Standard Interpretations - Table of Contents|
| Standard Number:||1910.1030|
July 15, 1992
Mr. Jack Hansmann
Director of Technical Services
Association of America, Inc.
1385 Piccard Drive
Rockville, Maryland 20850-4340
Dear Mr. Hansmann:
This is in response to your letter of June 24, in which you requested clarification concerning the scope of the Occupational Safety and Health Administration (OSHA) regulation, 29 CFR 1910.1030, "Occupational Exposure to Bloodborne Pathogens". In particular, you requested clarification of the applicability of the standard to employees who perform "maintenance operations" of a construction nature.
As detailed in 29 CFR 1910.12(b), construction work is defined as work for construction, alteration and/or including painting and decorating. It is OSHA's position that maintenance activities are defined as [making or] keeping a structure, fixture or foundation (substrates) in proper condition in a routine, scheduled, or anticipated fashion.
Determination on whether a contractor is engaged in maintenance operations rather than construction activities will be made on the facts obtained during the inspection activity and will be considered on a case-by-case basis.

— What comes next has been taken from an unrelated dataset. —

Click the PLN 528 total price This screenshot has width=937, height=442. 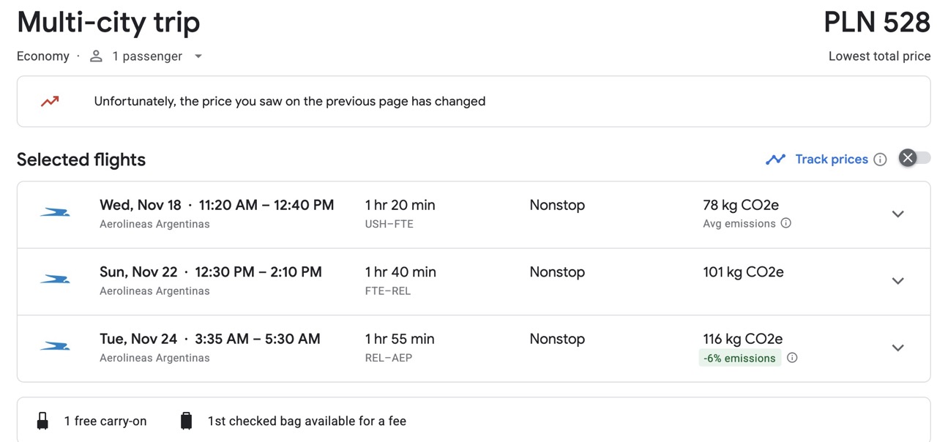click(877, 23)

The scenarios as outlined in your correspondence which addressed repair of a malfunctioning mechanical system or re-routing piping for air conditioning to accommodate an alteration to physical space in a health care facility could not be addressed as the situations set forth did not have enough details for us to adequately address these issues.

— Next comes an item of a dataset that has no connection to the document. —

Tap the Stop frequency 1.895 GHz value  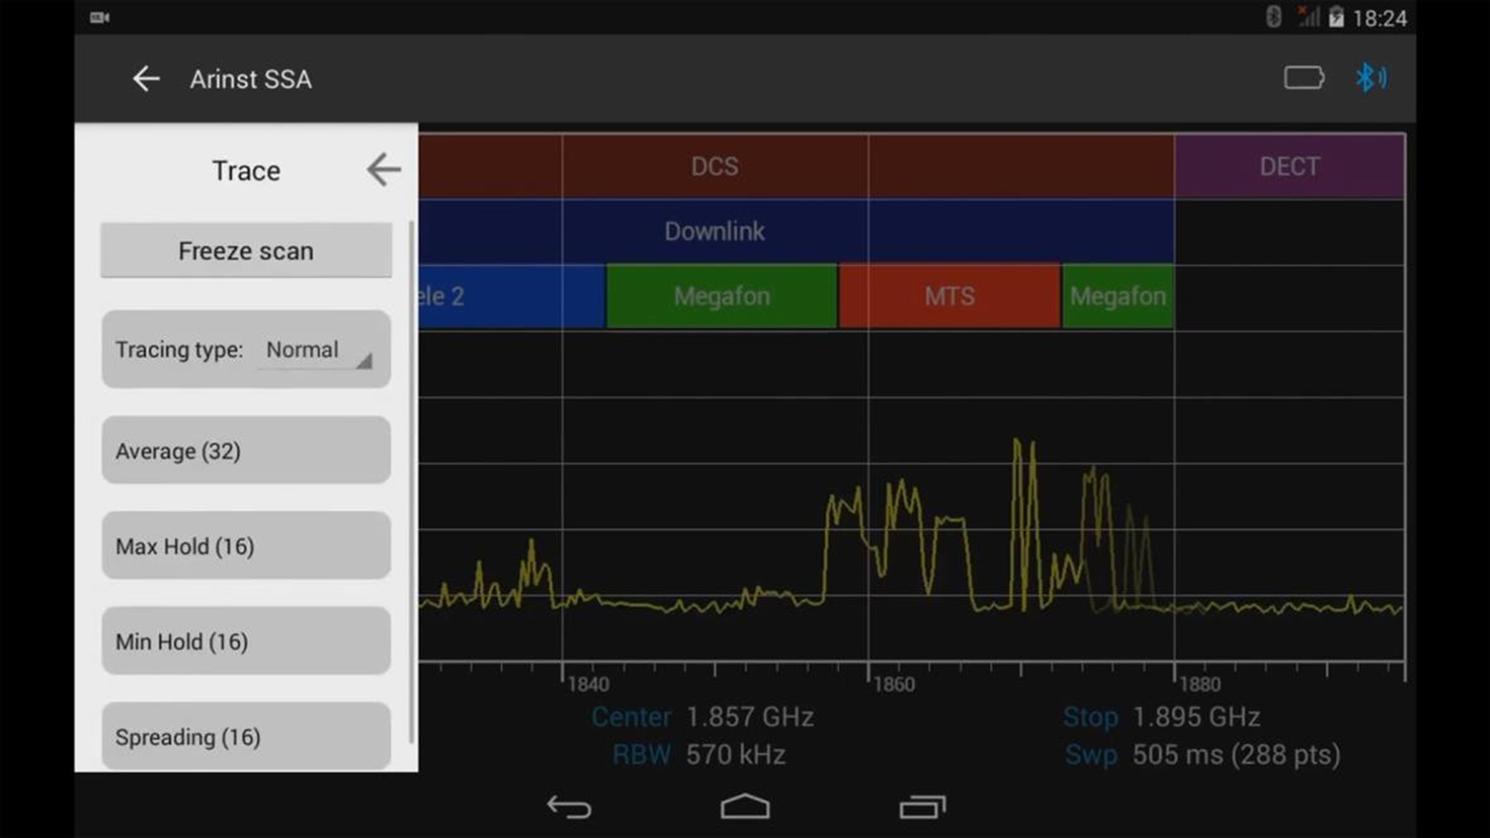click(1196, 717)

OSHA believes that those workers who are engaged in maintenance operations and who have potential "occupational exposure" are covered under the bloodborne pathogens standard. "Occupational exposure" is defined as "reasonably anticipated skin, eye, mucous membrane, or parenteral contact with blood or other potentially infectious materials that may result from the performance of an employee's duties."

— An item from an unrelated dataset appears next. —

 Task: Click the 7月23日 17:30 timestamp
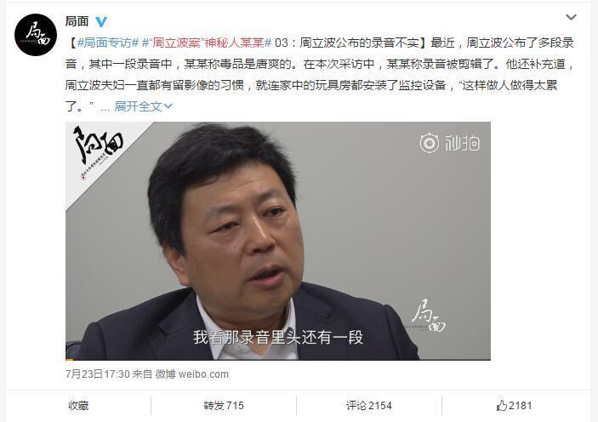[98, 374]
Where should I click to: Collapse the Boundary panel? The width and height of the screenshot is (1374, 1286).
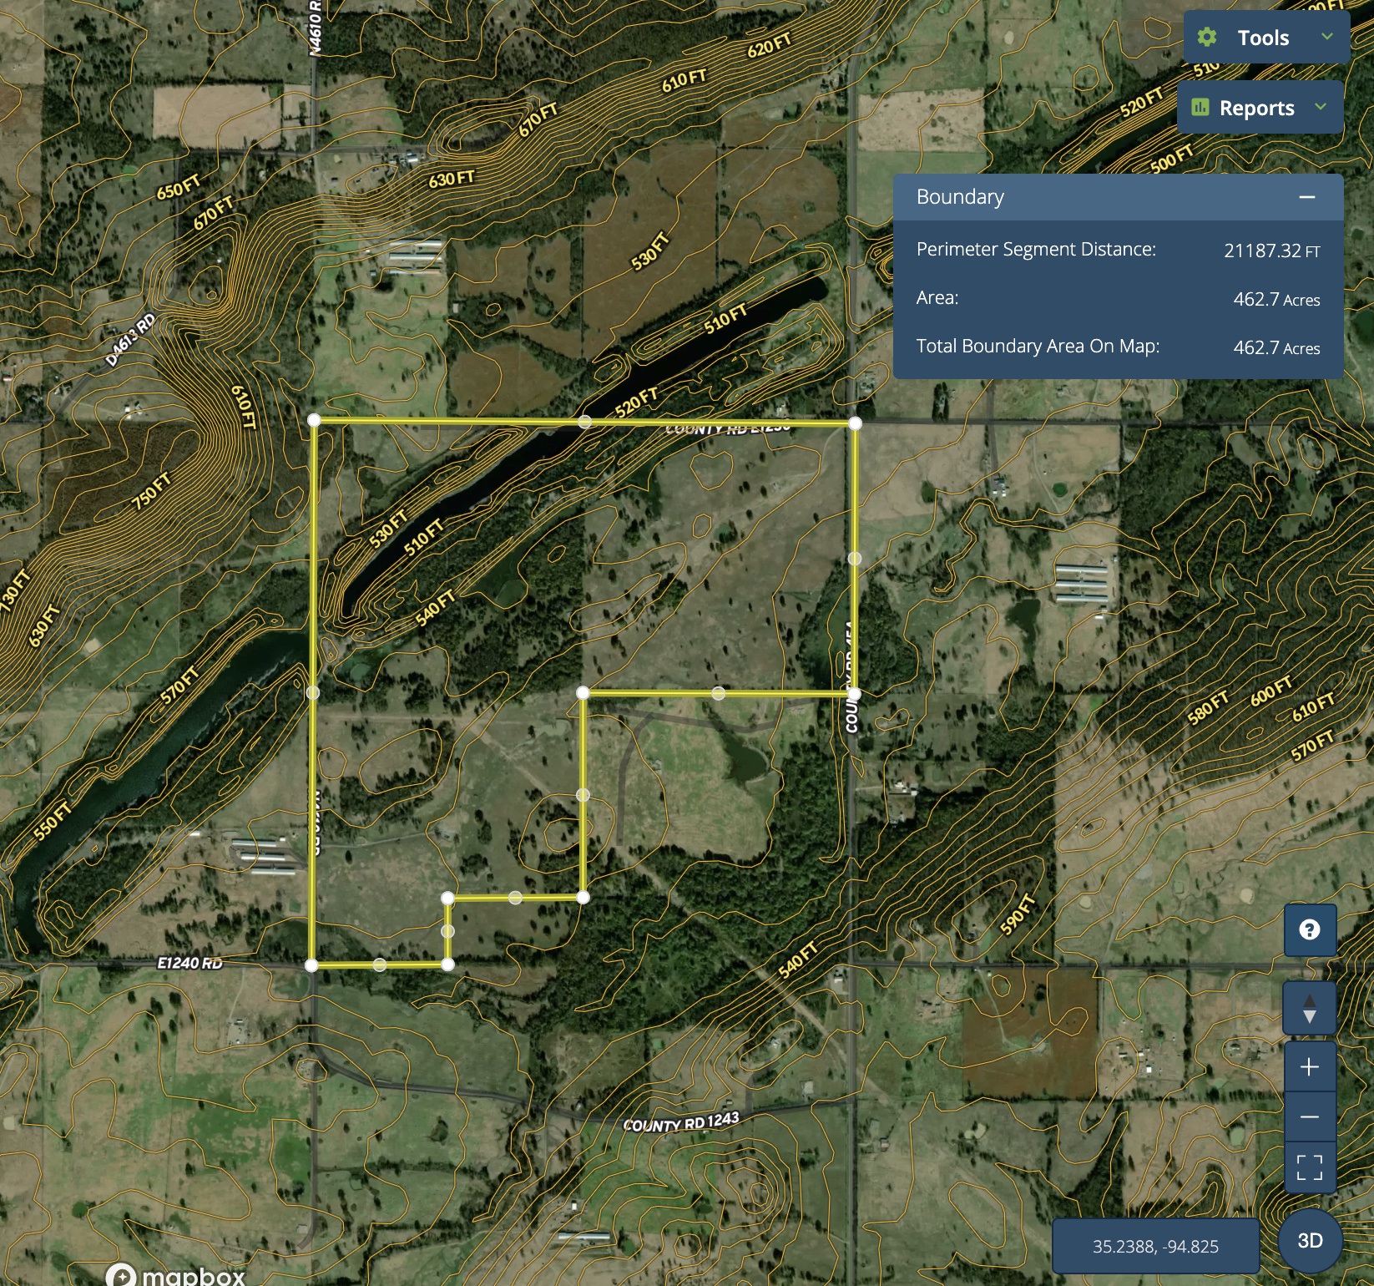1306,197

While trades such as plumbers, pipefitters and others who at times may be engaged in maintenance activities are not generally considered to have occupational exposure to bloodborne pathogens as defined by the standard, it is the employer's responsibility to determine which job classifications or specific tasks and procedures involve occupational exposure. If OSHA determines, on a case-by-case basis, that sufficient evidence of reasonably anticipated exposure exists, the employer will be held responsible for providing the protection of 29 CFR 1910.1030 to the employees with occupational exposure.
Those employees engaged in construction activities who are occupationally exposed to the hazard of bloodborne pathogens (such as those employees designated as responsible for providing first aid or medical assistance) are afforded protection under Section 5(a)(1) of the Occupational Safety and Health Act of 1970. The General Duty Clause required that each employer provide a place of work which is free from recognized hazards that are causing or are likely to cause death or serious physical harm.
We hope this information is responsible to your concerns. Thank you for your interest in worker safety and health.